With the ideal student, there must now be a lengthy and involved process* where the matter is investigated and punishment meted out. This will drag on for weeks after the exam. When finals are done, people don't want to follow some lengthy cheating investigation. They want to type in the grades and move on to their other work. Meanwhile, the students both get a permanent "cheater" mark on their record which they cannot easily escape. As these things become more widespread, surely society would get used to it and understand that just because someone has made one bad decision once doesn't mean they can't change, but today being officially disciplined is rare enough that you can get an exaggerated negative perception from others.
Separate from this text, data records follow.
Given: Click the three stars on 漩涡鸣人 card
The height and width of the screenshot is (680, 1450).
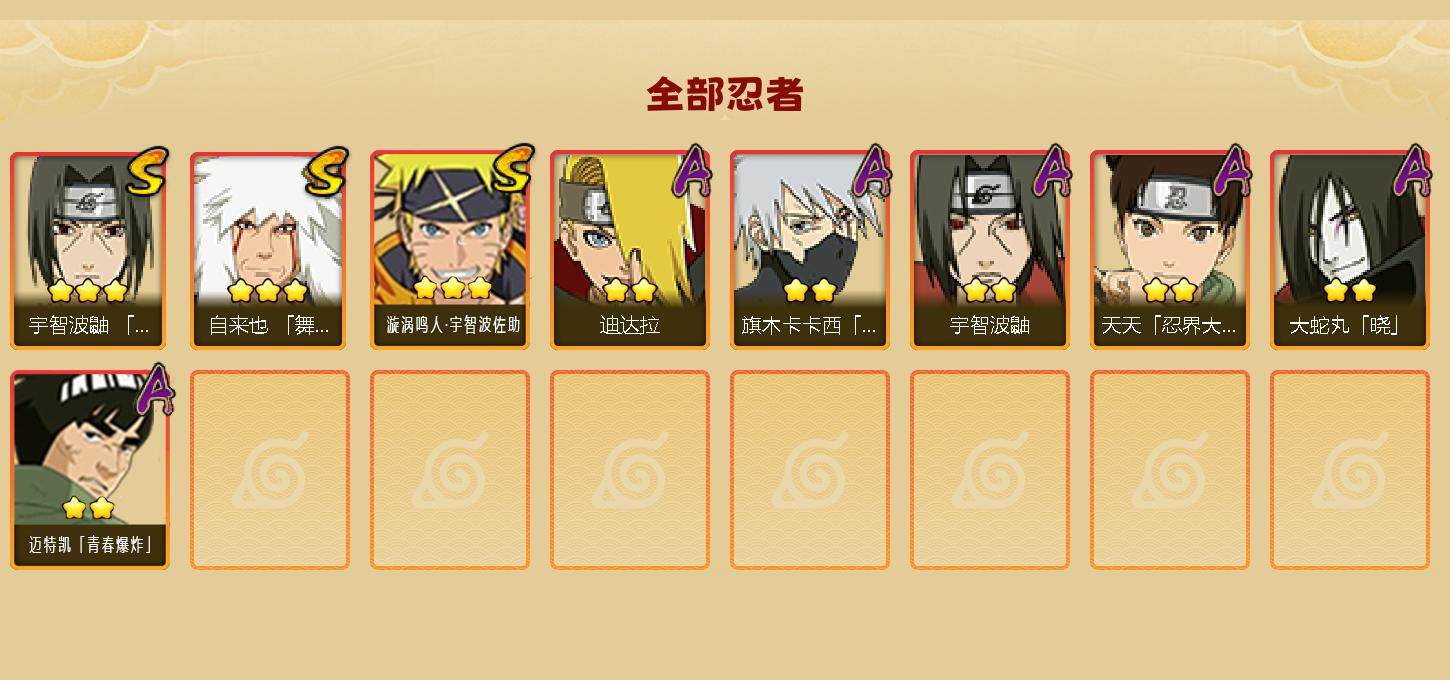Looking at the screenshot, I should click(452, 289).
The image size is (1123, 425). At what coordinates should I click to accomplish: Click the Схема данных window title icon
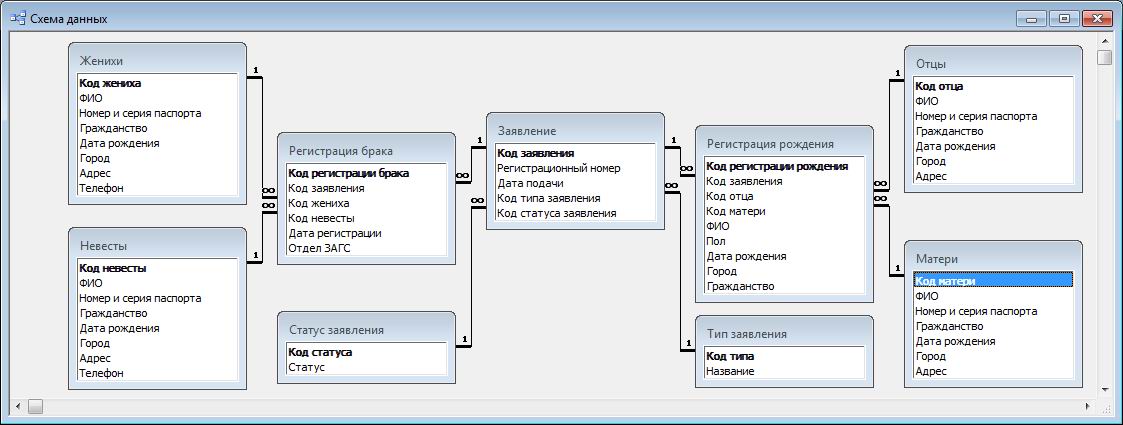pos(18,18)
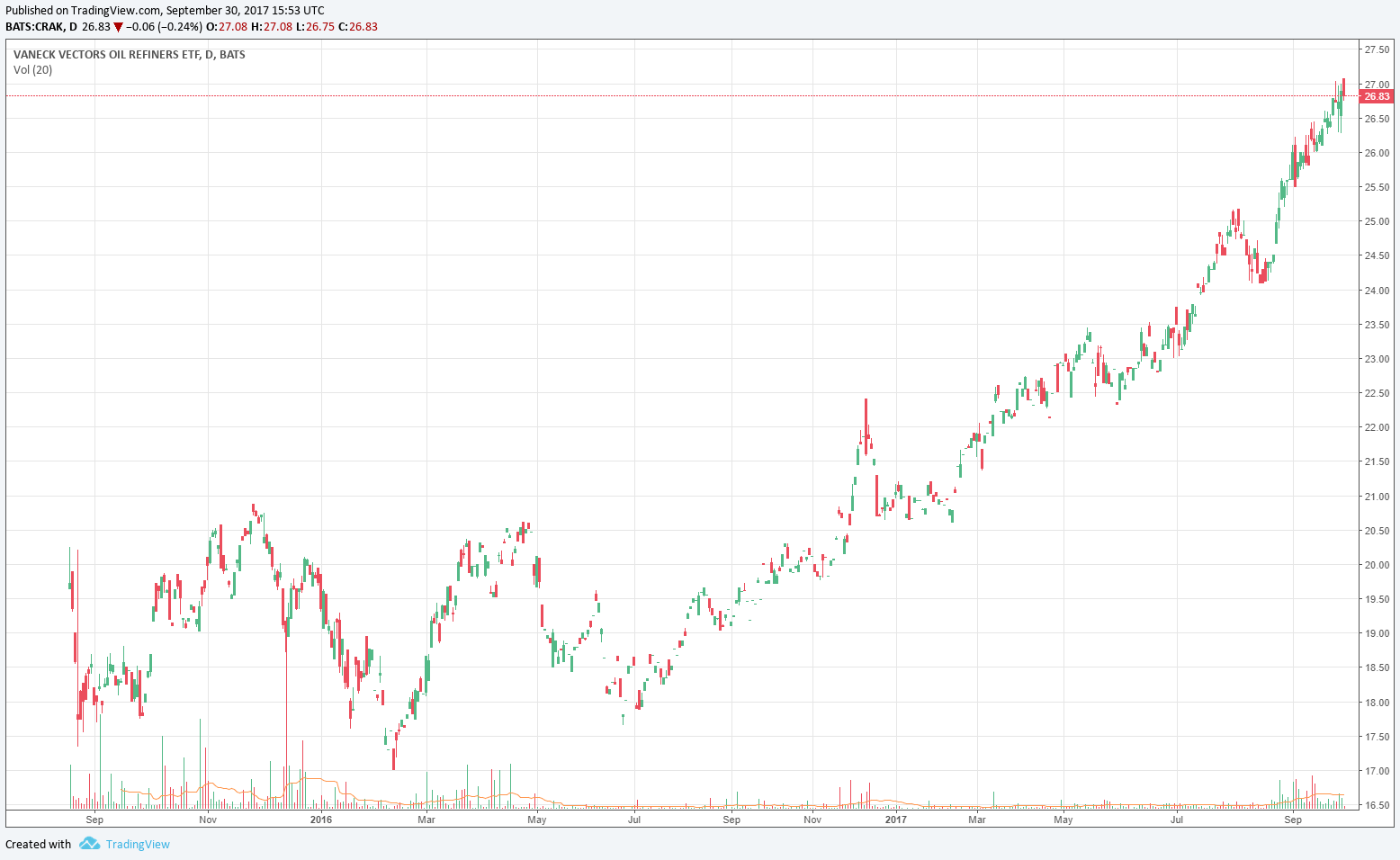Select the leftmost Sep label on the time axis
The image size is (1400, 860).
94,820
Basically, giving a zero is an ad-hoc system in the time between cheating emerging as a problem and formal processes for dealing with it being put in place. The formal processes exist now, but they don't work well enough, so instructors prefer to revert to the seemingly better ad-hoc system. I suspect that they also like to have the authority of being the ultimate arbitrator of everything in their class, which they are reluctant to give up.
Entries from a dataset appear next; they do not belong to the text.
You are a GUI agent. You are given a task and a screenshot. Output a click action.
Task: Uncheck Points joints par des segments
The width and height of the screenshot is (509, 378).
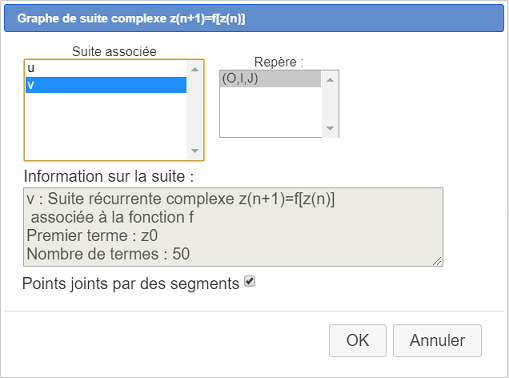(x=250, y=282)
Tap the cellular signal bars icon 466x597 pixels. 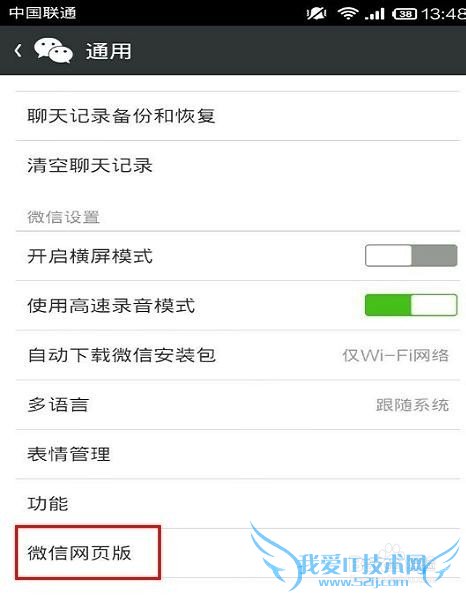click(375, 14)
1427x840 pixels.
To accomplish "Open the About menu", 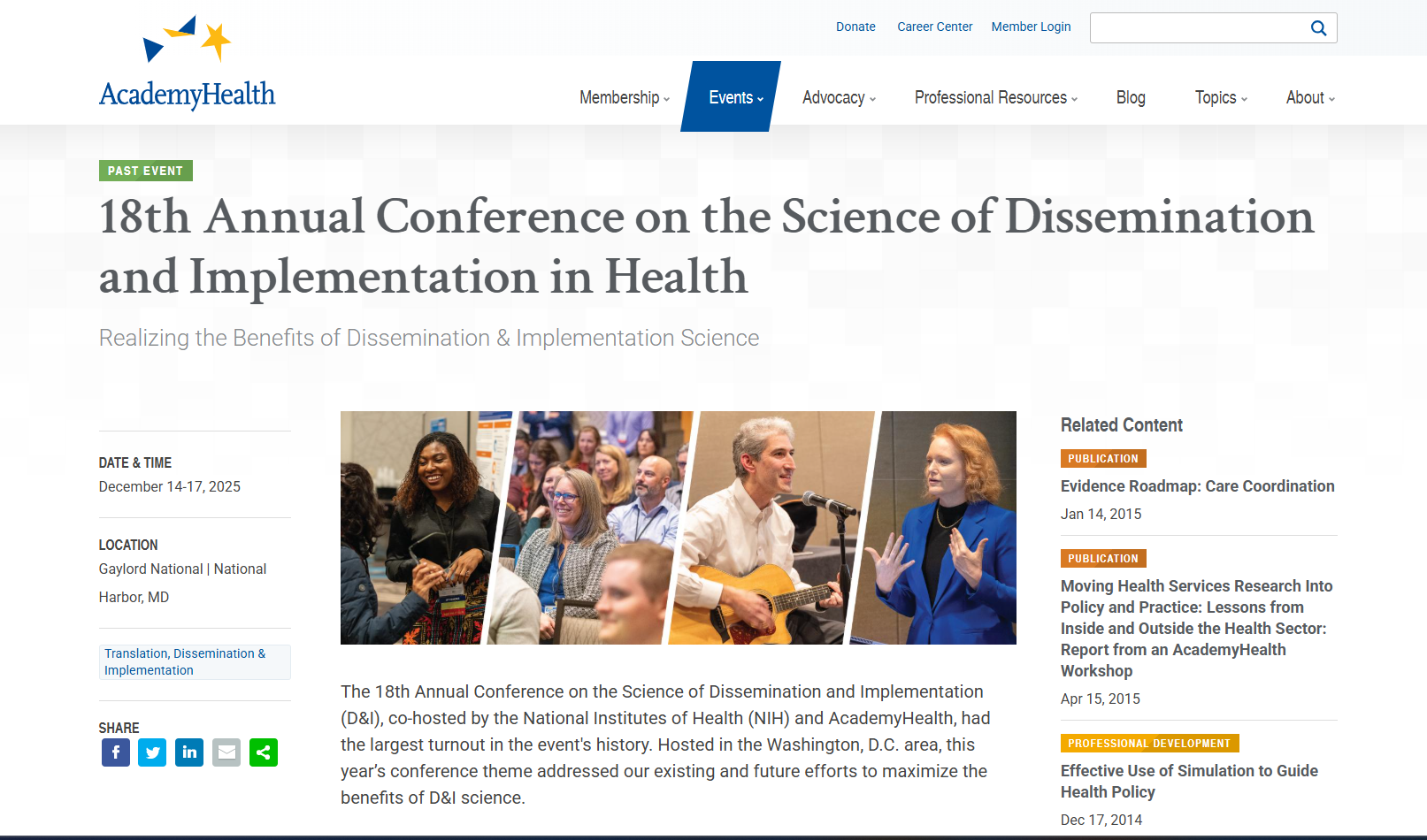I will [1309, 97].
  • Note, this isn't necessarily true. In principle, there can be an efficient and effective system for dealing with academic misconduct. In practice there often isn't.

Some remarks:

  • Firstly, it is untrue that, as some have suggested, you can never know for sure who cheated and who "only helped". A common situation is that the cheating student sits behind another one, who holds their exam so as to be clearly visible. Another is if the first student finished answering a 2 hour exam in 50 minutes, and only after started helping a friend cheat, never once touching their pen or paper.
  • The same logic could be applied to the student who does benefit from cheating: Suppose they cheated only on question 7, 8 and 10 but answered 1, 2, 4, 5 honestly and correctly. Why take away the points they earned fair and square? In this case it is even harder to determine which questions were answered honestly, but even if it were determined, the practical difficulties of punishing it remain such that giving a zero an even more practical option.
1

I think you have a point, but I would go further. I think the problem is that we'd punish either of the students with failing the exam. We only do this because the administration is too lily-livered to do the right thing and seek civil charges against both of them. They are, in fact, committing fraud in attempting to get credentials under false pretenses. I believe that some countries do prosecute cheating under fraud laws, but not in the U.S. They should be doing some soft time in the county lock-up. Heck, getting a zero isn't even really a penalty, if you don't know anything. If you don't cheat, you get a zero. If you do cheat, you might not.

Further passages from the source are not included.